I this article I want to talk about Git and how to get started with it. For those new to software development practices it can seem a little daunting, and definitely confusing. I hope to break it down into some simple steps that will help you get started.

Amongst the many themes that run through software development, DevOps and the other connected disciplines are those of working in teams and having a shared understanding of the codebase, ideally with a single source and a history of changes made over time. Git is one of a number of tools that offer this functionality, and is one of the most popular and widely used.

Others such as Mercurial and Subversion are also used, but Git has developed into the most popular and commonly used. In this article we’ll only be discussing Git, but the principles are broadly applicable to other tools.

Finally, through most of this article I’ll be using commands for Linux/MacOS. If you’re on Windows you can either use the, in my opinion, awesome Windows Subsystem for Linux (WSL) or using PowerShell most of the commands will work with the exception of touch which you can replace with New-Item -ItemType File -Name <file_name>.

What is Git?

Right up front I want to split Git from tools such as GitHub and GitLab. Sure, they have “git” in the name and under the hood they do use Git, but Git is a tool and GitHub and GitLab are services that use Git. You do not need to sign up for GitHub, GitLab, or any other similar service to use Git; you can use Git without using GitHub or GitLab. we’ll come back to these services later, but for now let’s focus on Git.

So, what is Git? The answer many give is “Git is a version control system”. Let’s unpack that for a moment; what is a version control system? A version control system is a tool that allows you to track changes to a set of files over time. It allows you to see who made changes, when they were made, and what those changes were. It also allows you to revert to previous versions of the files if you need to.

If you’re like me and started out writing a few simple system administration scripts you may have simply saved your files in a tool such as Google Drive, or OneDrive and relied on the built-in feature of those products to maintain a version history of your files. You might also have developed a naming convention such as my_script_v1.sh, my_script_v2.sh, my_script_v3.sh and so on. These are both examples of a simple form of version control, but they are very simplistic. The file naming approach relies on manual work and you remembering to increment the version number, deciding when a change warrants a new version etc. The cloud sync tool approach is a little better with modern tools but often they have time limits on the number of changes to the file held and also they struggle when it comes to different changes being made by different people to the same file.

So what do we want, or need from our version control?

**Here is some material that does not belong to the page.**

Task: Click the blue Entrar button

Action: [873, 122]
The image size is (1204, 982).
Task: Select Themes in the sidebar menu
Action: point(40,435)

We want to be able to track changes to files over time
It would be nice to be able to see who made changes and when
It would be nice to see exact changes made
Reverse changes if needed could be useful
Perhaps it would be handy to be able to work on the same files as others
- What about differing changes to the same file, maybe an in production fix and a new feature being developed at the same time

Hopefully you can see that a simple file sync tool is not going to cut it. We need something more powerful. This is where Git comes in. Git gives us all these features and more!

Installing Git

Installing Git is pretty simple. You can download the latest version from the Git website and install it on your machine.

You can also use a package manager to install Git. For example, on a Debian based system you can use apt to install Git:

$ sudo apt install git

All major platforms, including Windows (with winget and Chocolatey) and macOS (with Homebrew) have package managers that can be used to install Git.

Getting Started

Before getting into the weeds I want to point you to my Git Knowledge Article as this article will give practical tips and tricks for using git to achieve specific goals and I’ll be updating that article over time with new hints and techniques.

One last thing before we get started, this tutorial like so many others you’ll find across the internet is a few basic commands and examples. Don’t mistake it for a comprehensive guide to everything you can do. Pop a brave pill and experiment as you go through this tutorial. You’ll learn a lot more that way. The worst case scenario is something doesn’t work quite as intended, delete the repository and start again. You’ll be fine!

Now, let’s get started with Git! The first thing we need to do is create a repository. A repository is a collection of files that Git will track. We can create a repository in a number of ways, but the simplest is to create a new directory and then initialise a new repository in that directory.

mkdir my_repo  # Create a new directory for our repository
cd my_repo   # Change into the new directory
git init  # Initialise a new repository
Initialized empty Git repository in /home/gwatts/Temp/my_repo/.git/  # Returned output

Before running git init all we have is a pretty normal, empty directory. After running git init a hidden .git directory is created. This is where Git stores all the information about the repository. You should never need to edit anything in this directory, but this where all the magic happens and your data is stored. If for some crazy reason you decide to stop using git, you can simply delete this directory and all the data will be gone, and just the files currently in the directory will remain.

One other thing that we should do while getting started is to tell git who we are by setting our name and email address. These tasks can be done using the git config command.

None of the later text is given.